COURTESY THE ESTATE OF THE ARTIST
However, popular success would arrive in the 1970s. In 1976, he had his first retrospective, at the Museum of Modern Art, Oxford, which was curated by a young Nicholas Serota, who would go on to become director of Tate. Three years earlier he had made his New York debut, at the Kornblee Gallery, before moving to Knoedler & Company, and then Gagosian, in 2004. (When visiting the city for a show, he made a point of having a Bloody Mary at the Carlyle Hotel.)
Though he had something of a reputation for being a difficult interview subject, because of his resistance to discussing the actual meaning or origins of specific paintings, he was open and almost self-effacing to a fault in conversation, conceding a lack of confidence in many of his works. “I’ve never felt I was a great success,” he told a journalist just last year. “For a while I felt like an outcast in the art world because nobody really seemed to take what I did seriously at all.” While he was regularly referred to—quite correctly—as one of the century’s great colorists, he often voiced disdain for that precise term. “It’s demeaning, really,” he told me. “It makes less of what one does.”
Hodgkin’s paintings, spare in size and seemingly concentrated in effort, can have the look of poetry, and he was beloved of literary types. Quoting Dylan Thomas, Seamus Heaney once proposed that Hodgkin’s paintings evince “the force that through the green fuse drives the flower,” as critic Jonathan Jones noted.
COURTESY THE ESTATE OF THE ARTIST
He was not prolific—his longtime assistant, Andy Barker, estimated that he painted perhaps 11 paintings a year—but his works reside in nearly all the important public collections in the United States and Great Britain, from the Museum of Modern Art and the National Gallery of Art in Washington, D.C. to the British Museum and the Tate Gallery. In 1991, Hodgkin provided painted illustrations for The Way We Live Now, a collaborative book with his friend Susan Sontag, responding to AIDS, and in 1992, he was knighted. “I very nearly didn’t accept it but then I thought it was taking it too seriously not to,” he quipped.
The pivotal 1995 Met exhibition traveled to the Modern Art Museum of Fort Worth in Texas, the Kunstverein für die Reinlände und Westfalen in Germany, and the Hayward Gallery in London, and a 2006 show at the Irish Museum of Modern Art in Dublin traveled to Tate Britain and the Reina Sofía in Madrid.

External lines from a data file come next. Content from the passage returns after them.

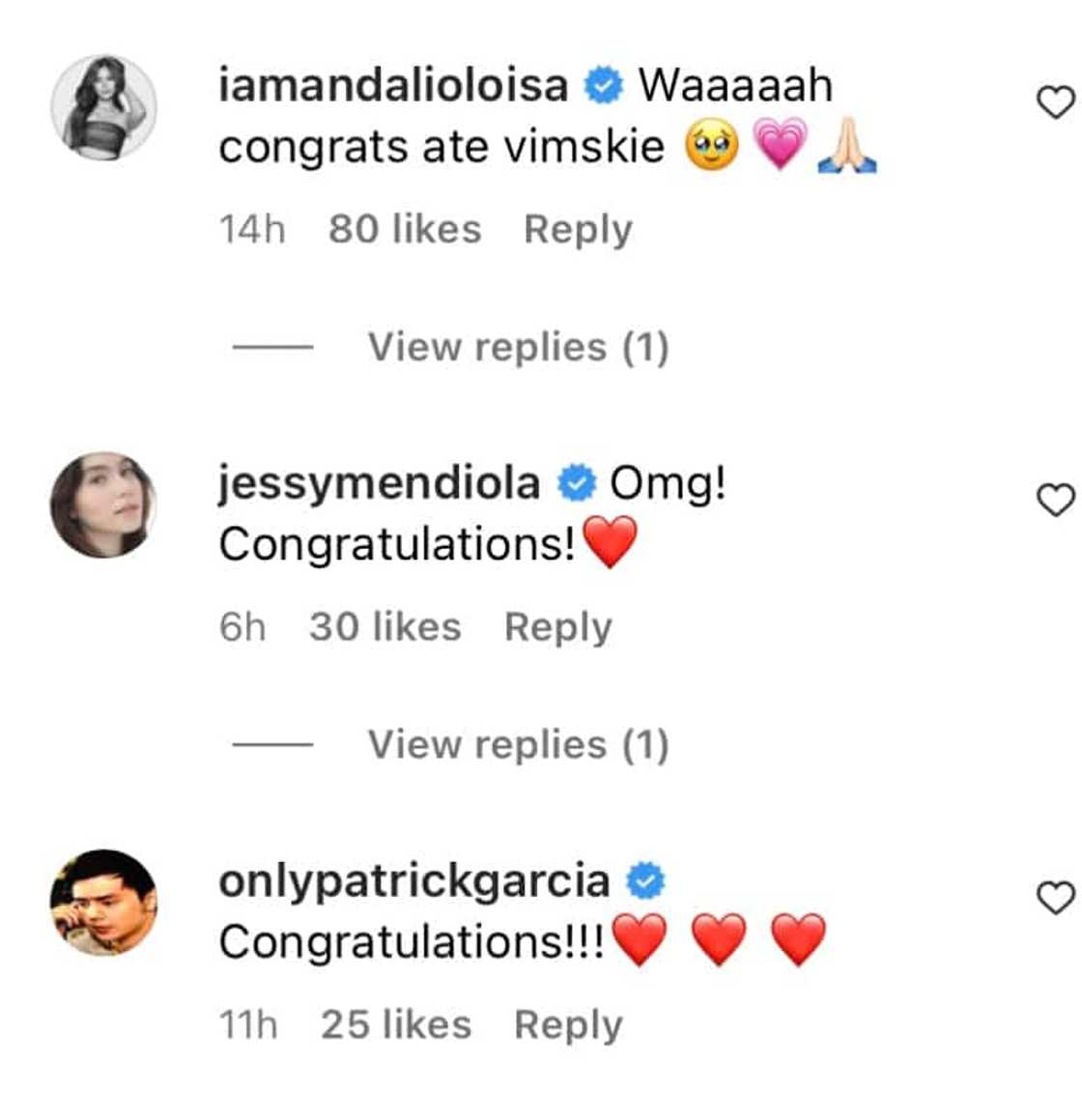Like jessymendiola's comment with heart icon
1082x1120 pixels.
point(1055,500)
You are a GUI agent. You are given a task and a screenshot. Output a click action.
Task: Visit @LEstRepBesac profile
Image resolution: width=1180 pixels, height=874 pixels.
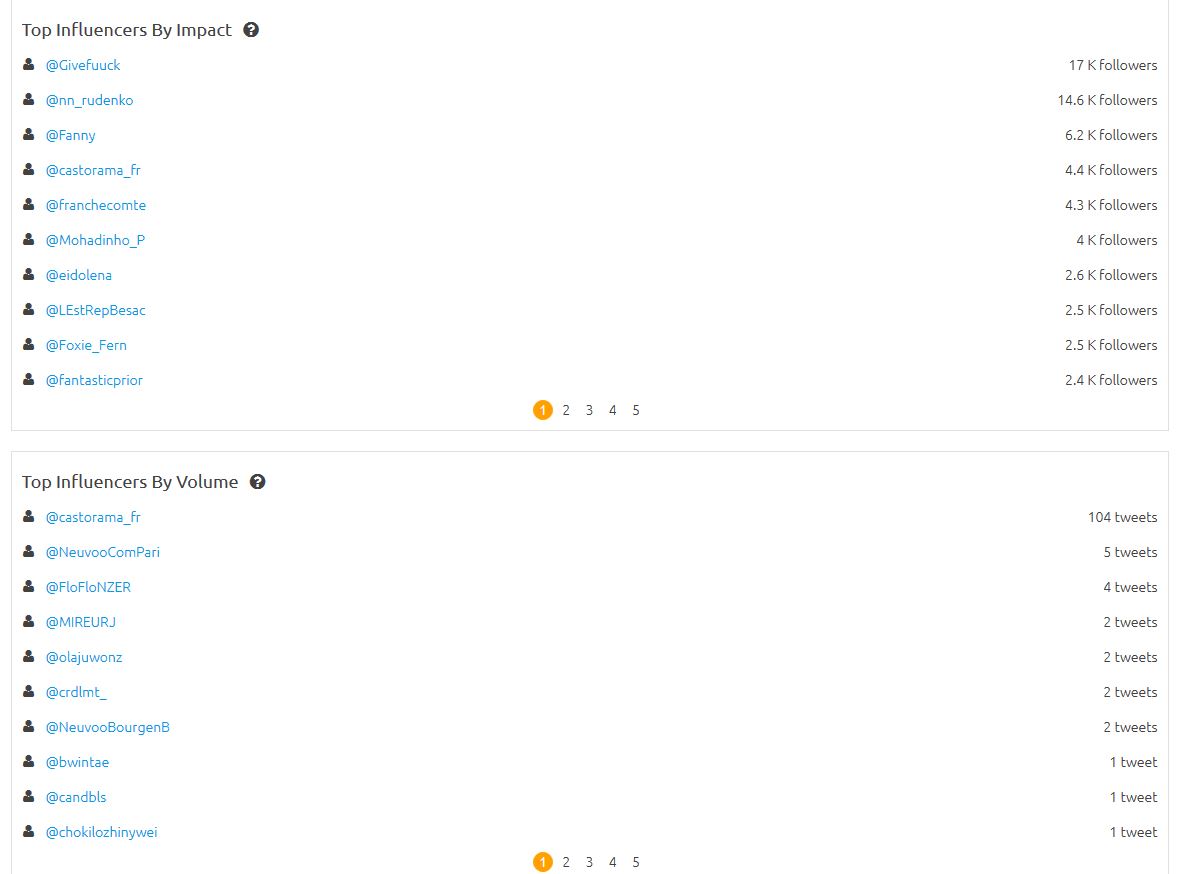click(96, 310)
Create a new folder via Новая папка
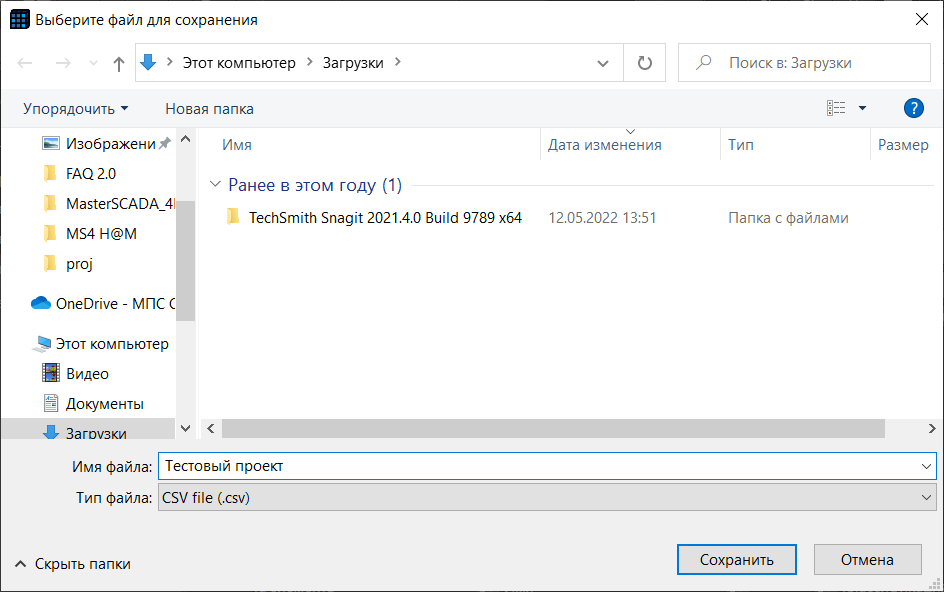 209,107
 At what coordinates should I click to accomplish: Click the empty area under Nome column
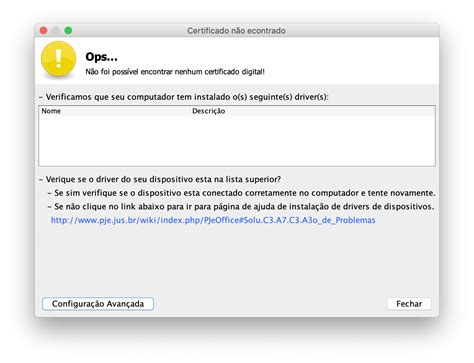pyautogui.click(x=114, y=140)
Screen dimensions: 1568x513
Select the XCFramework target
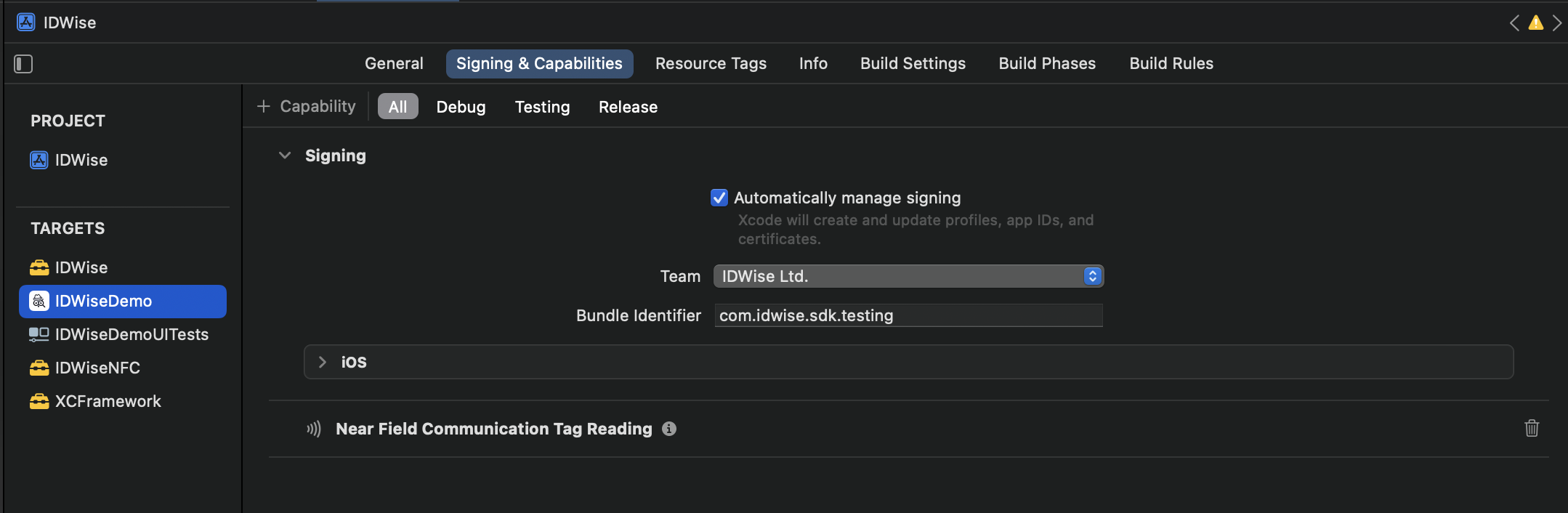[x=95, y=401]
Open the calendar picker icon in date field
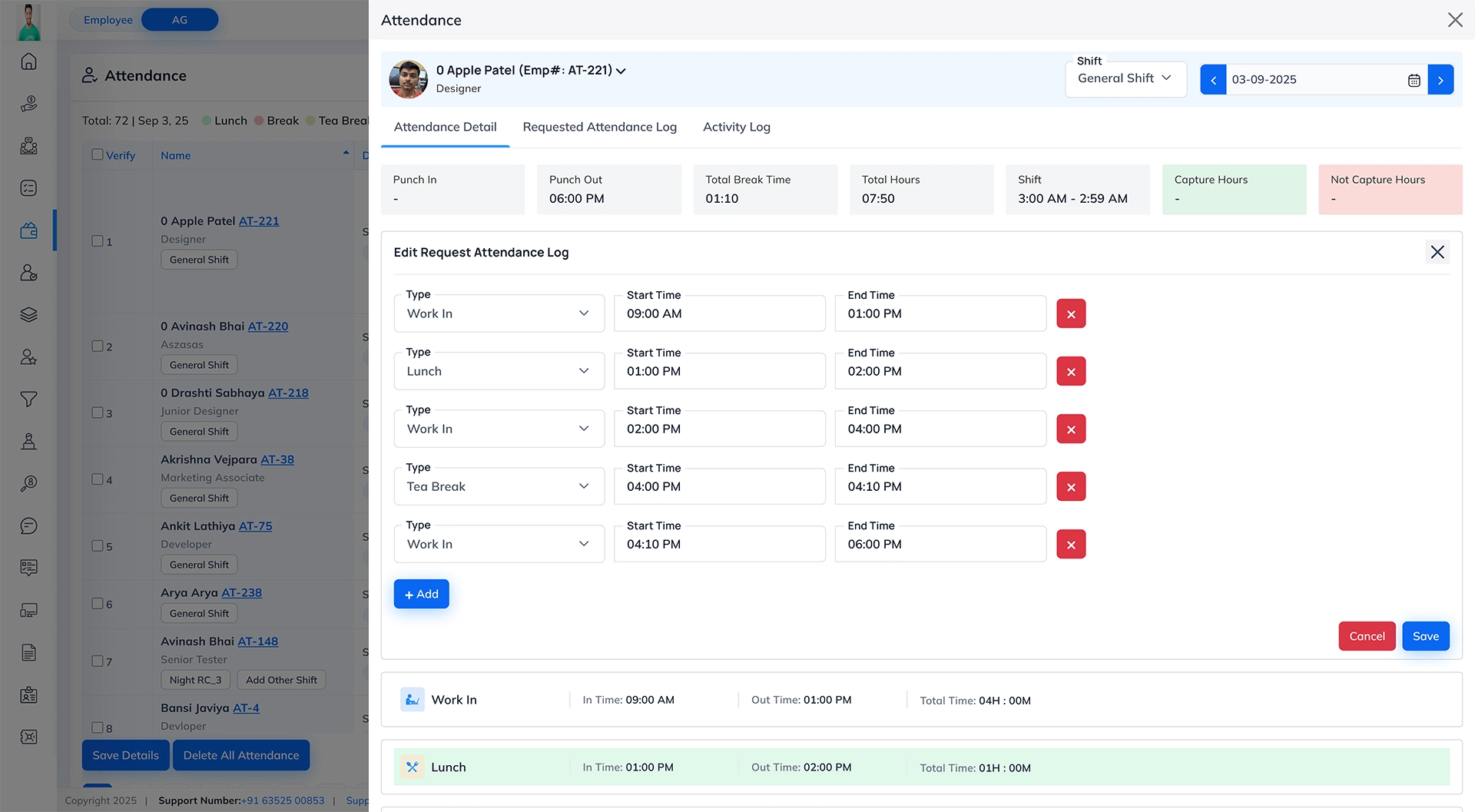Image resolution: width=1475 pixels, height=812 pixels. 1414,80
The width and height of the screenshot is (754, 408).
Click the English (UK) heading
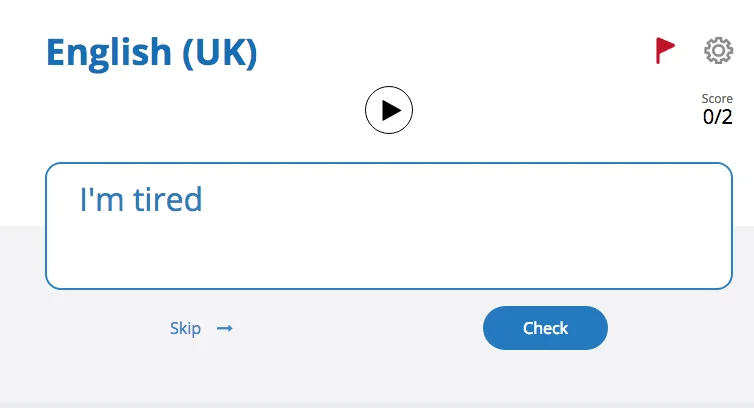click(x=152, y=52)
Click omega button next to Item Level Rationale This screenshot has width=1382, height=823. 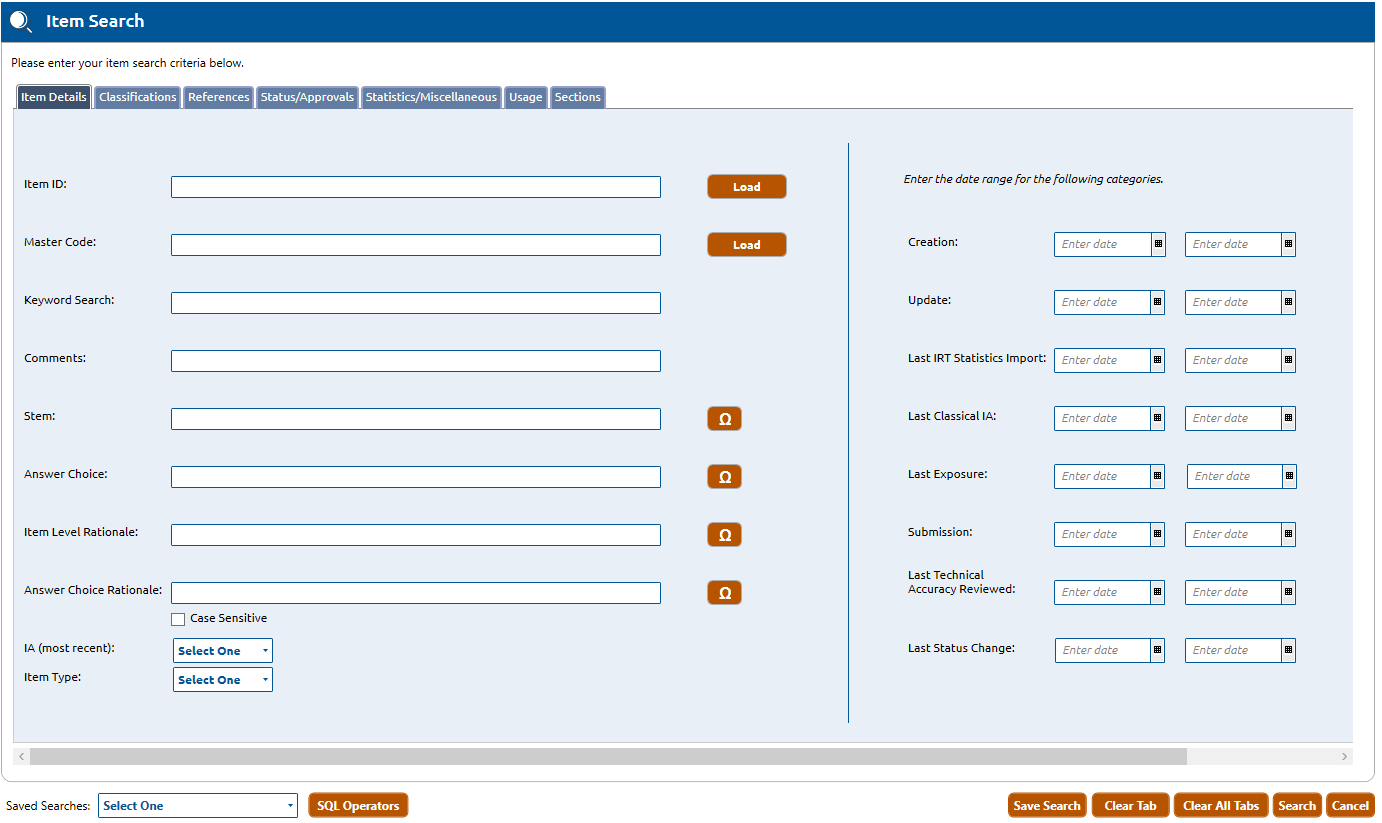(x=724, y=535)
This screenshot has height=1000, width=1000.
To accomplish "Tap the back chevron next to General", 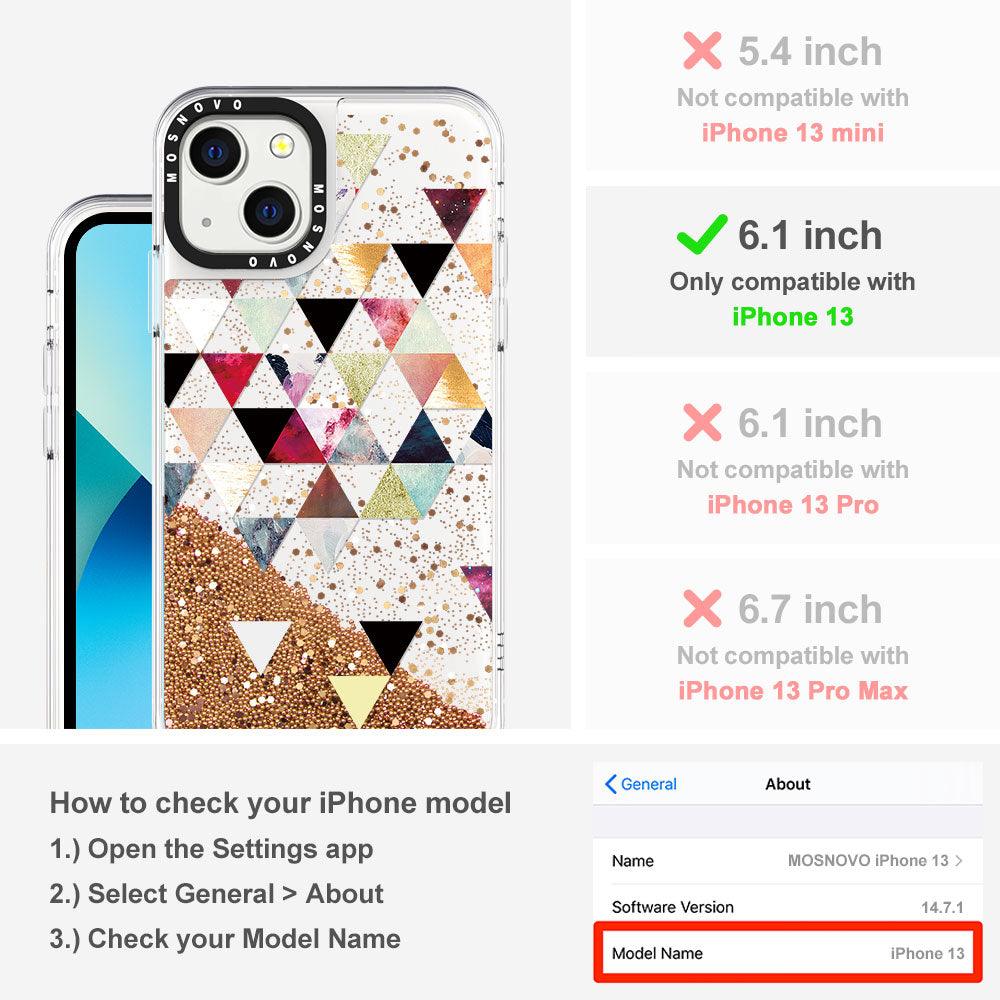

In 1955, he married Julia Lane, a fellow student at the Bath Academy, and he had two sons, though they would later separate, and he would become “an unwitting gay icon,” as Stuart Jeffries put it in the Guardian in 2012. He and the music critic Antony Peattie started a relationship in 1983 that continued until today.
Discussing his approach to color with Lane, back in 2003, Hodgkins told him, “E. M. Forster says you’ve got to bounce the reader,” before adding a line that feels as perfectly ambiguous as his own work: “You’ve got to grab them before they look.”